AIM OF THE EXERCISE: Repeat the entries exactly as they are written.

(EXCERPTED RECORDS begins)

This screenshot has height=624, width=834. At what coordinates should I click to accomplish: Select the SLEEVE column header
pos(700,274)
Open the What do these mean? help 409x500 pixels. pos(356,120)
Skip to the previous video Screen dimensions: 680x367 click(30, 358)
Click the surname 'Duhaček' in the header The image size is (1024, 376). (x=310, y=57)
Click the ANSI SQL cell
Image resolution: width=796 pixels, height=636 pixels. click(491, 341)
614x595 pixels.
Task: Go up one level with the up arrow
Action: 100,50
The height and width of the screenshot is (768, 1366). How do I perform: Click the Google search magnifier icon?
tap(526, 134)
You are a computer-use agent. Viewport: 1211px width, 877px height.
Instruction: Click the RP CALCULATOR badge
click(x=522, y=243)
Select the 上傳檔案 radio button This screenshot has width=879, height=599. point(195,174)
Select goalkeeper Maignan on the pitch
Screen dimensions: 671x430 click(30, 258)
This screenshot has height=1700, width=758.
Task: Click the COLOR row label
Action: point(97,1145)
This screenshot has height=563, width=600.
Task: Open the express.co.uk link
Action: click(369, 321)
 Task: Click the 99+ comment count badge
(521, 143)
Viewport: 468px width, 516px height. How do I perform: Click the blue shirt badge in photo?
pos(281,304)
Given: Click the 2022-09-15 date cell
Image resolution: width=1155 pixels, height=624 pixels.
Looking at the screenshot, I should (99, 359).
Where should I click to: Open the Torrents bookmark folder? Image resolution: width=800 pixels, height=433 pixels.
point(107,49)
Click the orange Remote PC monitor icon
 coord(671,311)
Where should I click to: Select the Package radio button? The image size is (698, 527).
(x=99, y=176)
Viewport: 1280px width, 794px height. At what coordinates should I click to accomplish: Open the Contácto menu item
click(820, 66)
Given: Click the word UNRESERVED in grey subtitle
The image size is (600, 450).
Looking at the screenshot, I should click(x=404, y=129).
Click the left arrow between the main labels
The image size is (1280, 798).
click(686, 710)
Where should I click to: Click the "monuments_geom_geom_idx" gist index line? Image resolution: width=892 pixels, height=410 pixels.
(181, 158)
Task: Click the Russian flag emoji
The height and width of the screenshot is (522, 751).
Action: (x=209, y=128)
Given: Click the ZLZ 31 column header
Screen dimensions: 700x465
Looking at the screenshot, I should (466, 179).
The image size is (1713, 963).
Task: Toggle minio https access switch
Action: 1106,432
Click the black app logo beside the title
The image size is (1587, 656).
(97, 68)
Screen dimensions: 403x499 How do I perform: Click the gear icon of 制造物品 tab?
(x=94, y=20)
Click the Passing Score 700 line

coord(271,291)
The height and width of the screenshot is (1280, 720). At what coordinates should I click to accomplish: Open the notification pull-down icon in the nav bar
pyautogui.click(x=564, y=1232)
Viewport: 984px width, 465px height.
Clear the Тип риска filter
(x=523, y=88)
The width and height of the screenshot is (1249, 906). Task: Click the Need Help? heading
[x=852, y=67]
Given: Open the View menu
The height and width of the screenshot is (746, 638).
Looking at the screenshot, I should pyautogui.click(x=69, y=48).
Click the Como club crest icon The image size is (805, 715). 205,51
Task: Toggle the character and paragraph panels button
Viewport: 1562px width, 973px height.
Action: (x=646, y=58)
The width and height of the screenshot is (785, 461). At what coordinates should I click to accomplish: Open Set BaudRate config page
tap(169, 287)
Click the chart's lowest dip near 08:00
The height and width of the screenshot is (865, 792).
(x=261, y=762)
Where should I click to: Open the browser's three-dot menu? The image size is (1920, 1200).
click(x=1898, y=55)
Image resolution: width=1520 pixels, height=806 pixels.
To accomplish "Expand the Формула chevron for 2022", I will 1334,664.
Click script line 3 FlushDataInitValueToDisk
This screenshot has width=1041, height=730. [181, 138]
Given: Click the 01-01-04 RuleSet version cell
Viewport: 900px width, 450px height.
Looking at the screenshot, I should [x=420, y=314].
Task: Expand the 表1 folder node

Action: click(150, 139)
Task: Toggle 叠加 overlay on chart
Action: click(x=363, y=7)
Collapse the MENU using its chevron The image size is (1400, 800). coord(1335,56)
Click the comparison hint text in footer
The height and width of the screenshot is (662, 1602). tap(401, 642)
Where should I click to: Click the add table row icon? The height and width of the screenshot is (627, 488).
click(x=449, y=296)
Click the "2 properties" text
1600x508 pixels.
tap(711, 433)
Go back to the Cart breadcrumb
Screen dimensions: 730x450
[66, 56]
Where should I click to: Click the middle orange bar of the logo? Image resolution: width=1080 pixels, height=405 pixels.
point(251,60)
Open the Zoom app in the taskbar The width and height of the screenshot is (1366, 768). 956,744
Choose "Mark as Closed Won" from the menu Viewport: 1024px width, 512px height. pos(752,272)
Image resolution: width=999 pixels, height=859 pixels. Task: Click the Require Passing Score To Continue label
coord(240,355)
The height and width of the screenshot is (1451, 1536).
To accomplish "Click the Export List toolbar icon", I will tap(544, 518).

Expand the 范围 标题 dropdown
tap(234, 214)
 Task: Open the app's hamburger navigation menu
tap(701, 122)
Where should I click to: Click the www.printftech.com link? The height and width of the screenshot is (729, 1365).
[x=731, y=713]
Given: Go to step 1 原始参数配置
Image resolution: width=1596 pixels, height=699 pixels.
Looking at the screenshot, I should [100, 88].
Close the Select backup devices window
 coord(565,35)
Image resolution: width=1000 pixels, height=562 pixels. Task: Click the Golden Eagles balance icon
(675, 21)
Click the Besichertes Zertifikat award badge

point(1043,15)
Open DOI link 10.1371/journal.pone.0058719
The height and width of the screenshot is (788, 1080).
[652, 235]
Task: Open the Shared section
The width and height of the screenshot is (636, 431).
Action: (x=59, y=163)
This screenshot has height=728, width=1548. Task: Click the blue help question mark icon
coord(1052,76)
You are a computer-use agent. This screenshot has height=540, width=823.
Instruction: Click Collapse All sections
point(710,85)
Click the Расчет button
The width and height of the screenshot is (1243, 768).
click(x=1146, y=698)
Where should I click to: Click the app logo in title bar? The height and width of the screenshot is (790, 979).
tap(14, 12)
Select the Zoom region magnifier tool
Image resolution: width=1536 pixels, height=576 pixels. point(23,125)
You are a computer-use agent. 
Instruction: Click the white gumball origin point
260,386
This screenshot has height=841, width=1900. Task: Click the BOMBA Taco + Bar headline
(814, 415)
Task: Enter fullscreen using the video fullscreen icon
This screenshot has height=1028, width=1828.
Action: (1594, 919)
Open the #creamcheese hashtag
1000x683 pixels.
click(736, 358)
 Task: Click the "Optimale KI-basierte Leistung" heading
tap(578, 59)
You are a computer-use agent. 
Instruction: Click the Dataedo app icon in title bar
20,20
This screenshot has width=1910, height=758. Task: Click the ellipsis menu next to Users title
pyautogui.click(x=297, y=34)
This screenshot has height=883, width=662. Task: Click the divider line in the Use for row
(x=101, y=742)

(EXCERPTED RECORDS ends)

COMPLETED EXERCISE:
This screenshot has height=624, width=834. At what coordinates should I click to accomplish: Select the SLEEVE column header
pos(700,274)
Open the What do these mean? help 409x500 pixels. pos(356,120)
Skip to the previous video Screen dimensions: 680x367 click(30, 358)
Click the surname 'Duhaček' in the header The image size is (1024, 376). (x=310, y=57)
Click the ANSI SQL cell
Image resolution: width=796 pixels, height=636 pixels. click(491, 341)
614x595 pixels.
Task: Go up one level with the up arrow
Action: 100,50
The height and width of the screenshot is (768, 1366). How do I perform: Click the Google search magnifier icon?
tap(526, 134)
You are a computer-use agent. Viewport: 1211px width, 877px height.
Instruction: Click the RP CALCULATOR badge
click(x=522, y=243)
Select the 上傳檔案 radio button This screenshot has width=879, height=599. point(195,174)
Select goalkeeper Maignan on the pitch
Screen dimensions: 671x430 click(30, 258)
This screenshot has height=1700, width=758.
Task: Click the COLOR row label
Action: point(97,1145)
This screenshot has height=563, width=600.
Task: Open the express.co.uk link
Action: click(369, 321)
 Task: Click the 99+ comment count badge
(521, 143)
Viewport: 468px width, 516px height. How do I perform: Click the blue shirt badge in photo?
pos(281,304)
Given: Click the 2022-09-15 date cell
Image resolution: width=1155 pixels, height=624 pixels.
Looking at the screenshot, I should (99, 359).
Where should I click to: Open the Torrents bookmark folder? Image resolution: width=800 pixels, height=433 pixels.
point(107,49)
Click the orange Remote PC monitor icon
 coord(671,311)
Where should I click to: Select the Package radio button? The image size is (698, 527).
(x=99, y=176)
Viewport: 1280px width, 794px height. At what coordinates should I click to accomplish: Open the Contácto menu item
click(820, 66)
Given: Click the word UNRESERVED in grey subtitle
The image size is (600, 450).
Looking at the screenshot, I should click(x=404, y=129).
Click the left arrow between the main labels
The image size is (1280, 798).
click(686, 710)
Where should I click to: Click the "monuments_geom_geom_idx" gist index line? Image resolution: width=892 pixels, height=410 pixels.
(181, 158)
Task: Click the Russian flag emoji
The height and width of the screenshot is (522, 751).
Action: (x=209, y=128)
Given: Click the ZLZ 31 column header
Screen dimensions: 700x465
Looking at the screenshot, I should (466, 179).
The image size is (1713, 963).
Task: Toggle minio https access switch
Action: 1106,432
Click the black app logo beside the title
The image size is (1587, 656).
(97, 68)
Screen dimensions: 403x499 How do I perform: Click the gear icon of 制造物品 tab?
(x=94, y=20)
Click the Passing Score 700 line

coord(271,291)
The height and width of the screenshot is (1280, 720). At what coordinates should I click to accomplish: Open the notification pull-down icon in the nav bar
pyautogui.click(x=564, y=1232)
Viewport: 984px width, 465px height.
Clear the Тип риска filter
(x=523, y=88)
The width and height of the screenshot is (1249, 906). Task: Click the Need Help? heading
[x=852, y=67]
Given: Open the View menu
The height and width of the screenshot is (746, 638).
Looking at the screenshot, I should pyautogui.click(x=69, y=48).
Click the Como club crest icon The image size is (805, 715). 205,51
Task: Toggle the character and paragraph panels button
Viewport: 1562px width, 973px height.
Action: (x=646, y=58)
The width and height of the screenshot is (785, 461). At what coordinates should I click to accomplish: Open Set BaudRate config page
tap(169, 287)
Click the chart's lowest dip near 08:00
The height and width of the screenshot is (865, 792).
(x=261, y=762)
Where should I click to: Open the browser's three-dot menu? The image size is (1920, 1200).
click(x=1898, y=55)
Image resolution: width=1520 pixels, height=806 pixels.
To accomplish "Expand the Формула chevron for 2022", I will 1334,664.
Click script line 3 FlushDataInitValueToDisk
This screenshot has width=1041, height=730. [181, 138]
Given: Click the 01-01-04 RuleSet version cell
Viewport: 900px width, 450px height.
Looking at the screenshot, I should [x=420, y=314].
Task: Expand the 表1 folder node

Action: click(150, 139)
Task: Toggle 叠加 overlay on chart
Action: click(x=363, y=7)
Collapse the MENU using its chevron The image size is (1400, 800). coord(1335,56)
Click the comparison hint text in footer
The height and width of the screenshot is (662, 1602). tap(401, 642)
Where should I click to: Click the add table row icon? The height and width of the screenshot is (627, 488).
click(x=449, y=296)
Click the "2 properties" text
1600x508 pixels.
tap(711, 433)
Go back to the Cart breadcrumb
Screen dimensions: 730x450
[66, 56]
Where should I click to: Click the middle orange bar of the logo? Image resolution: width=1080 pixels, height=405 pixels.
point(251,60)
Open the Zoom app in the taskbar The width and height of the screenshot is (1366, 768). 956,744
Choose "Mark as Closed Won" from the menu Viewport: 1024px width, 512px height. pos(752,272)
Image resolution: width=999 pixels, height=859 pixels. Task: Click the Require Passing Score To Continue label
coord(240,355)
The height and width of the screenshot is (1451, 1536).
To accomplish "Click the Export List toolbar icon", I will tap(544, 518).

Expand the 范围 标题 dropdown
tap(234, 214)
 Task: Open the app's hamburger navigation menu
tap(701, 122)
Where should I click to: Click the www.printftech.com link? The height and width of the screenshot is (729, 1365).
[x=731, y=713]
Given: Go to step 1 原始参数配置
Image resolution: width=1596 pixels, height=699 pixels.
Looking at the screenshot, I should [100, 88].
Close the Select backup devices window
 coord(565,35)
Image resolution: width=1000 pixels, height=562 pixels. Task: Click the Golden Eagles balance icon
(675, 21)
Click the Besichertes Zertifikat award badge

point(1043,15)
Open DOI link 10.1371/journal.pone.0058719
The height and width of the screenshot is (788, 1080).
[652, 235]
Task: Open the Shared section
The width and height of the screenshot is (636, 431).
Action: (x=59, y=163)
This screenshot has height=728, width=1548. Task: Click the blue help question mark icon
coord(1052,76)
You are a computer-use agent. This screenshot has height=540, width=823.
Instruction: Click Collapse All sections
point(710,85)
Click the Расчет button
The width and height of the screenshot is (1243, 768).
click(x=1146, y=698)
Where should I click to: Click the app logo in title bar? The height and width of the screenshot is (790, 979).
tap(14, 12)
Select the Zoom region magnifier tool
Image resolution: width=1536 pixels, height=576 pixels. point(23,125)
You are a computer-use agent. 
Instruction: Click the white gumball origin point
260,386
This screenshot has height=841, width=1900. Task: Click the BOMBA Taco + Bar headline
(814, 415)
Task: Enter fullscreen using the video fullscreen icon
This screenshot has height=1028, width=1828.
Action: (1594, 919)
Open the #creamcheese hashtag
1000x683 pixels.
click(736, 358)
 Task: Click the "Optimale KI-basierte Leistung" heading
tap(578, 59)
You are a computer-use agent. 
Instruction: Click the Dataedo app icon in title bar
20,20
This screenshot has width=1910, height=758. Task: Click the ellipsis menu next to Users title
pyautogui.click(x=297, y=34)
This screenshot has height=883, width=662. Task: Click the divider line in the Use for row
(x=101, y=742)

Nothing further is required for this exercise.